Andrew is a Community Coordinator who helps people find parts from ApplianceHelp. He’s passionate about DIY, whether it be in tech, food, or brewing.

6 responses to this post.

  1. Posted by EcoCatLady on 05/07/2012 at 11:22

    Well, my first response is that the best solution is to use as few electronic devices as possible. Trust me, life is soooo much easier without a pile of blinking boxes demanding your attention 24/7!

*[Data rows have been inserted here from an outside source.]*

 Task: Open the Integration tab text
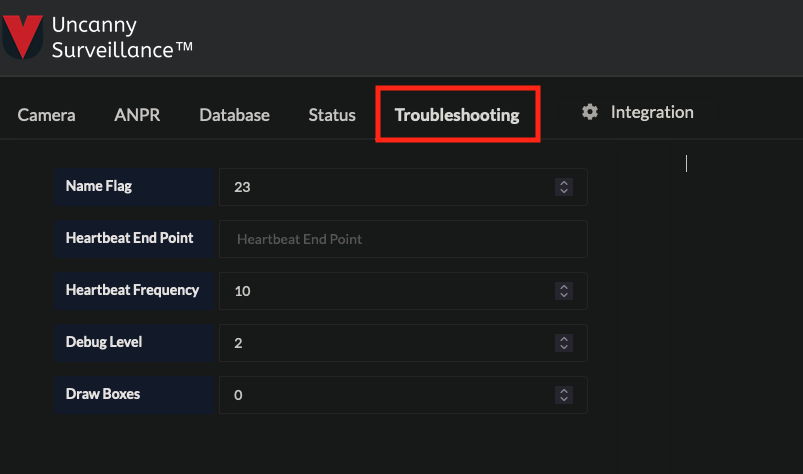652,112
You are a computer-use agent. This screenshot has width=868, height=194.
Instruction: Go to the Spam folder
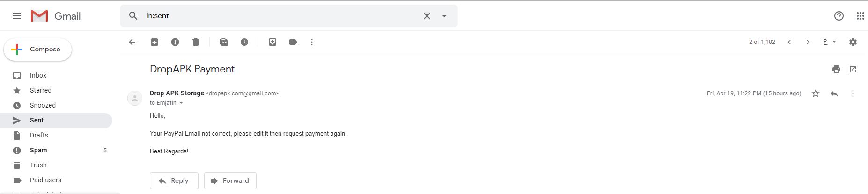coord(38,150)
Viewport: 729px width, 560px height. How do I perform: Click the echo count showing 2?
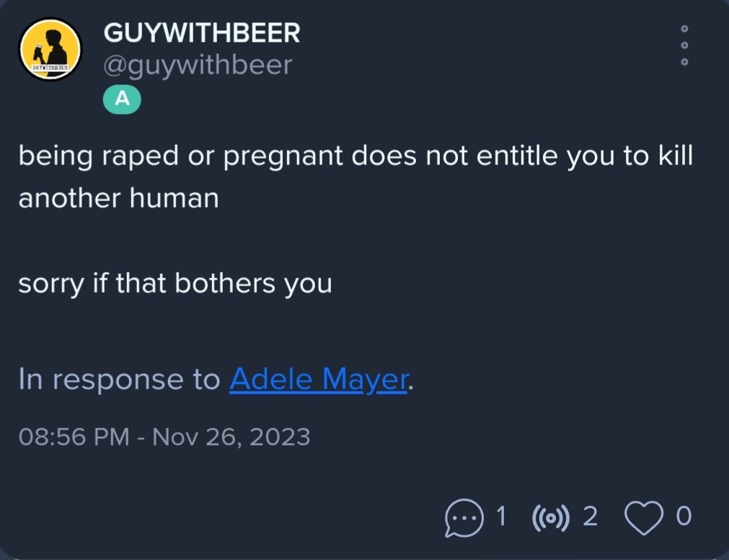pos(590,516)
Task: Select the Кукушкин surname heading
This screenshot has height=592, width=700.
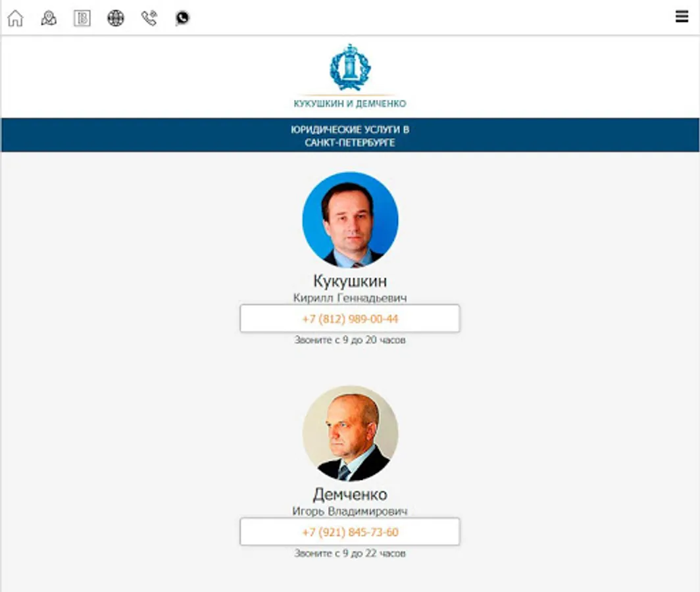Action: pyautogui.click(x=350, y=281)
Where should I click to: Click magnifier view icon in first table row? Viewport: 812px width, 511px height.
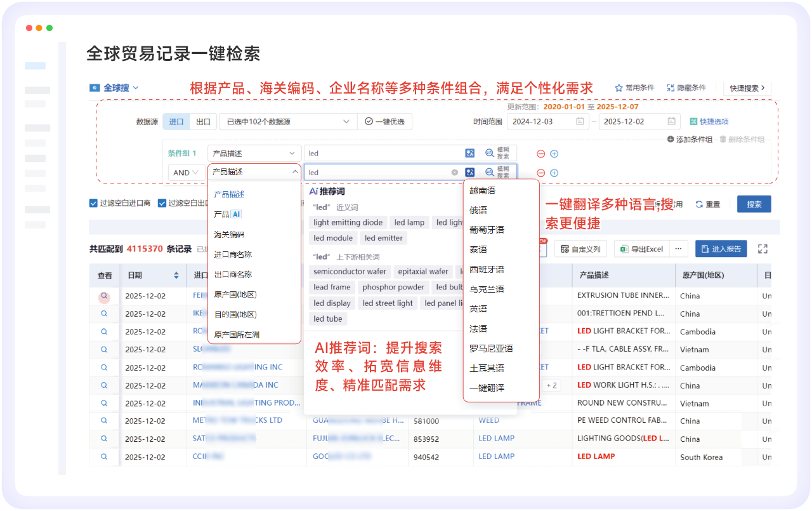(x=104, y=296)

    My other strategy is to upgrade existing devices. At the risk of being labeled an old school geek, I’ll confess that I still use a desktop computer. I bought this one back in 2007 and when parts die, I just replace the part instead of the whole thing. So far I’ve replaced the power supply, hard drive and video card on this system. I’ve also upgraded the operating system. On my last computer I replaced the motherboard, CPU, and most of the components several times before it finally got to the point where the old case just couldn’t be upgraded further. It’s really much cheaper and easier than going out and buying a new system every few years.

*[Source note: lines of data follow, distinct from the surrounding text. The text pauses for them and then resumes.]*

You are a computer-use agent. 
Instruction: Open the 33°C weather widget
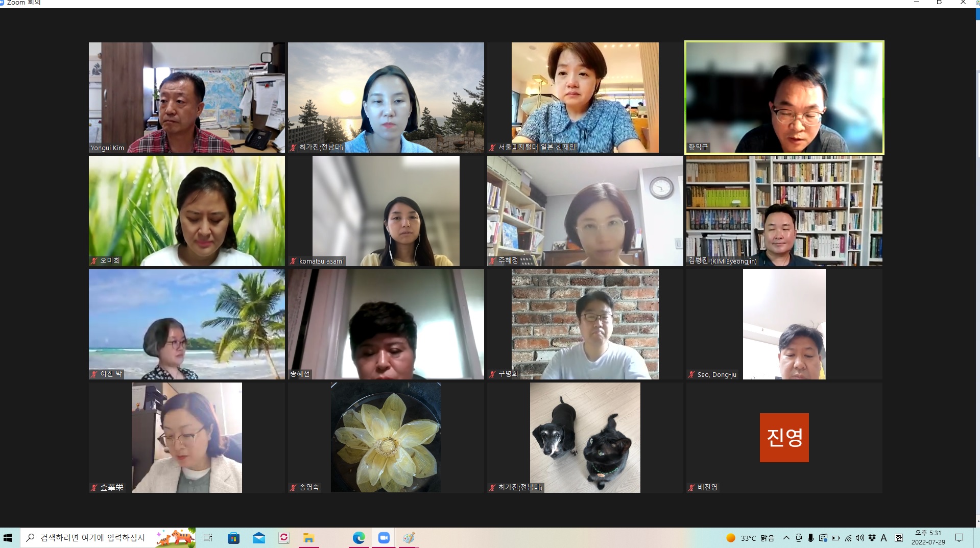coord(750,538)
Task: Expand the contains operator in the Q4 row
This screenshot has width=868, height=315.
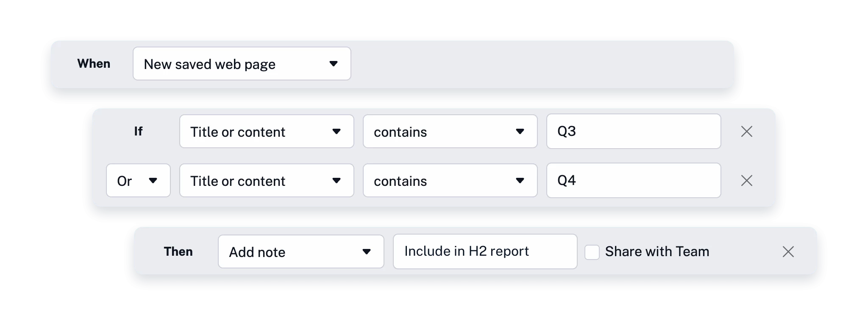Action: point(450,181)
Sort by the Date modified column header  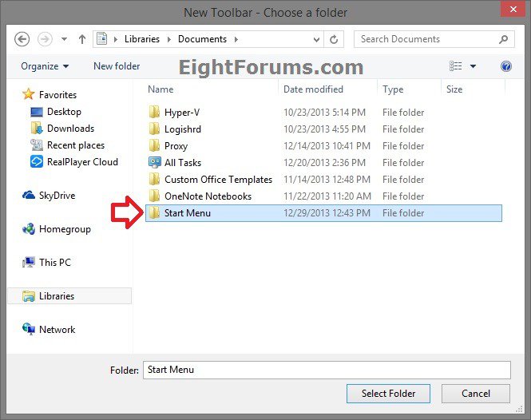(x=313, y=89)
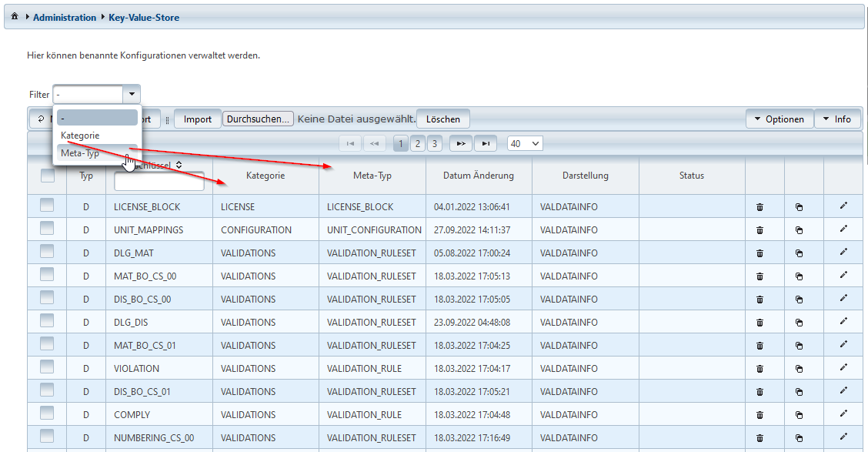Click trash icon for VIOLATION row
The width and height of the screenshot is (868, 452).
760,369
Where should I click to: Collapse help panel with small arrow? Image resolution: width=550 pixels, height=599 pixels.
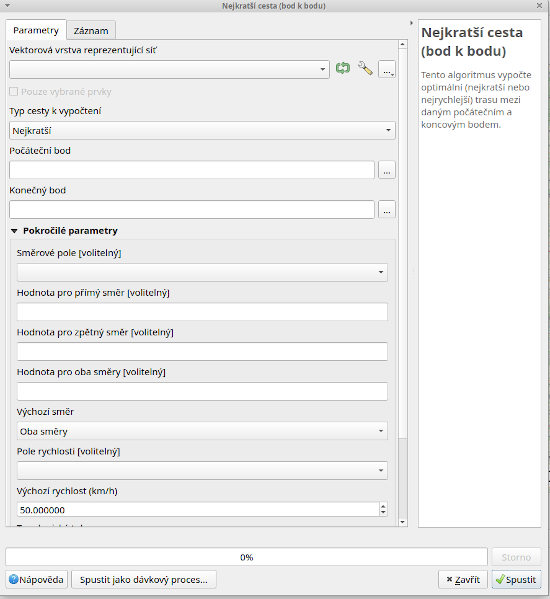point(411,23)
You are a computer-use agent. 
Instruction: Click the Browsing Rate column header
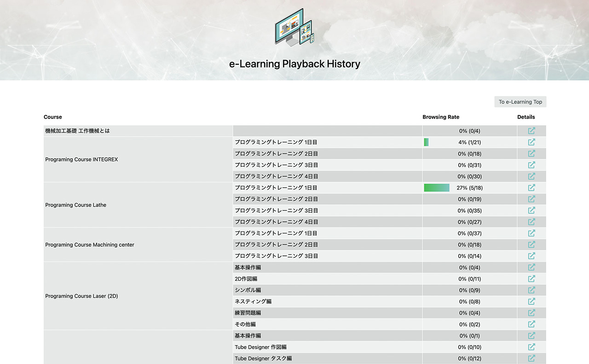click(x=441, y=117)
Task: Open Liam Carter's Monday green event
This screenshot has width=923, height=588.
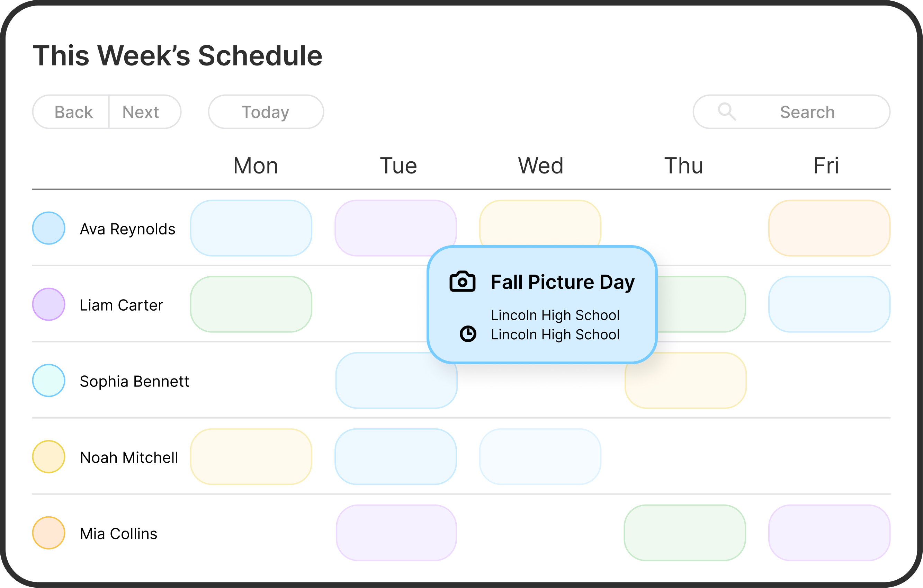Action: 251,304
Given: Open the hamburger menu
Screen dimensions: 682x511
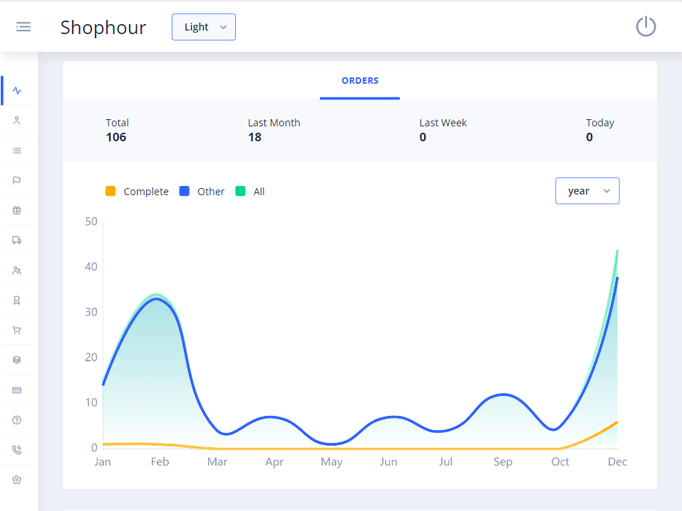Looking at the screenshot, I should (x=23, y=27).
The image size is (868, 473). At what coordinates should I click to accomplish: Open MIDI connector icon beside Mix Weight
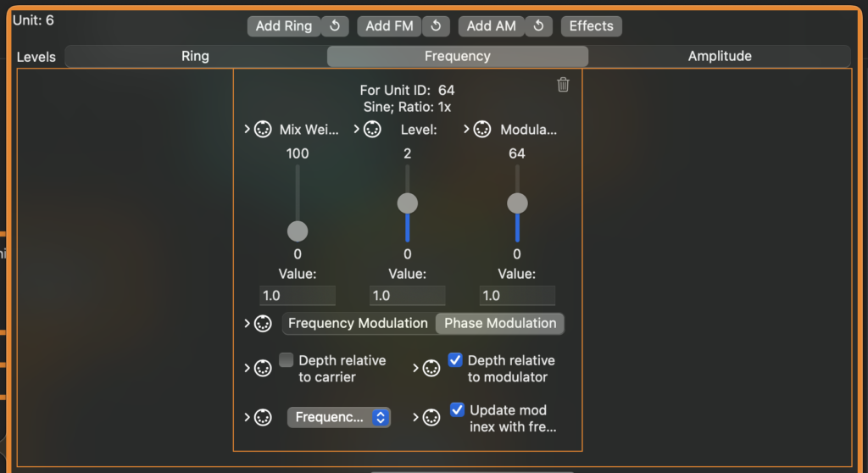[x=263, y=130]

    But, when things do eventually die, or get so outdated that they are not really usable, I’ve had great luck giving things away on FreeCycle. Seriously, I’ve had people eager to take old CRT monitors, non-functioning battery backups, even dial up modems!

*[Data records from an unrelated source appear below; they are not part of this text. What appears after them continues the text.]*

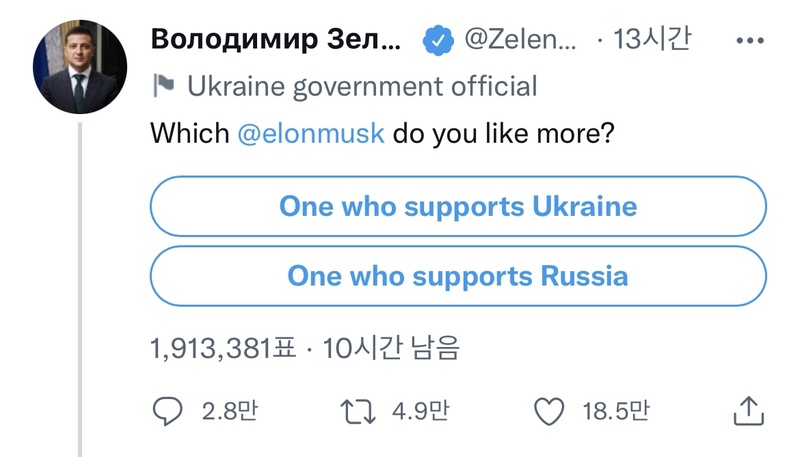Image resolution: width=800 pixels, height=457 pixels.
Task: Click the 1,913,381표 vote total
Action: 223,348
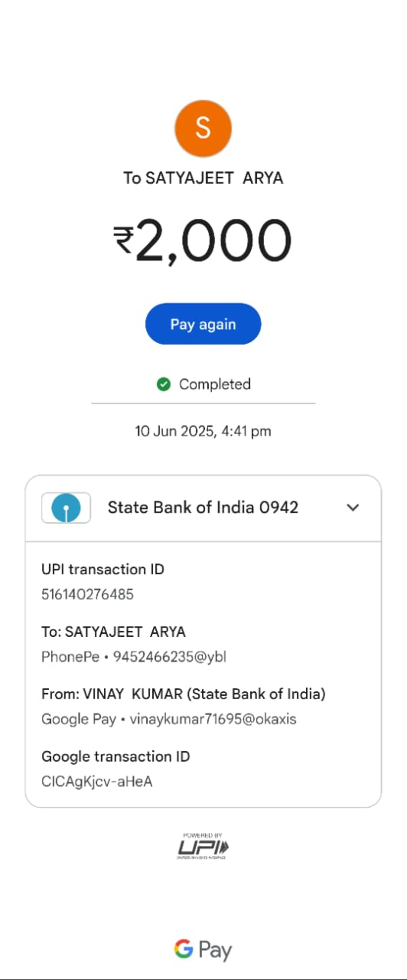Tap the orange S avatar icon
Screen dimensions: 407x980
tap(203, 128)
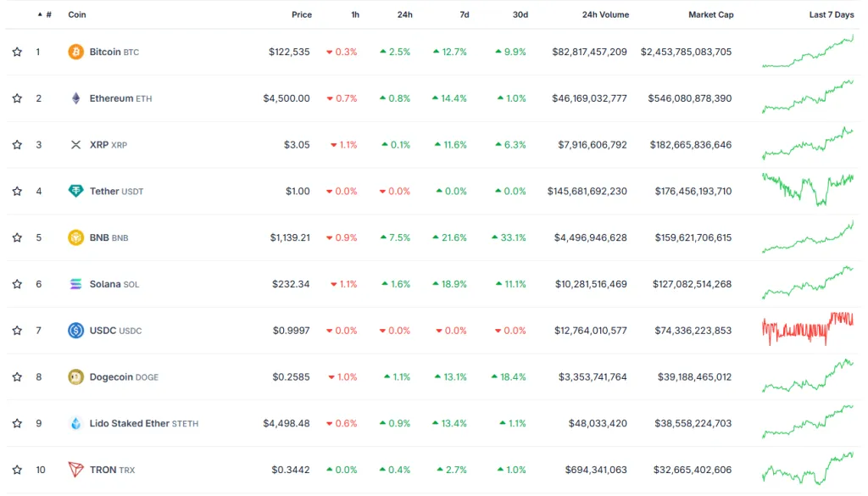
Task: Click the BNB yellow logo icon
Action: tap(76, 237)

    When that fails, my local Goodwill store has a e-waste recycling program.

    Reply

  2. Posted by Stephanie on 05/07/2012 at 16:55

    I too use devices as long as possible by having them repaired or replacing components rather than junking them and buying new ones. But when they’re beyond repair I drop them off at the Household Hazardous Waste facility for my county. It’s free, and they will recycle them for me.

    Reply

  3. Recycling those old electronic parts is a remarkable idea for making better use of resources yet there are some stuff that would not belong in the recycling category. Yet, proper disposal and management are to be observed at all times if this would be the case. People should think about of a win-win situation when discarding stuffs.

    Reply

  4. Posted by annestaley19 on 02/20/2014 at 05:16

    Hi,
    It’s really nice article which talks about efficient & Effective use of resources.
    Jeniffer, usually I do dispose of my electronic gadgets at nearest scrapyard recycling companies. It helps me to earn extra bucks as well as do the bit for the society. I shall suggest others to do the same.

    Reply

  5. Reuse, Reduce, and Recycle. That is be best policy🙂

    Reply

  6. Most cell phones can be mailed in to free recycling services. E-waste items generally contain precious metals and rare earths. These materials can be harvested from the electronic items. Even ink cartridges contain expensive metals although very small amounts. Companies that set up to get the metals out economically can accumulate good amount for resale of to put back into their manufacturing process. Because gold is so malleable, a tiny amount can be used for high performance circuits. As time goes on the amount of electronic items made and sold will put such a strain on these needed materials that we will HAVE to engage in strict recycling.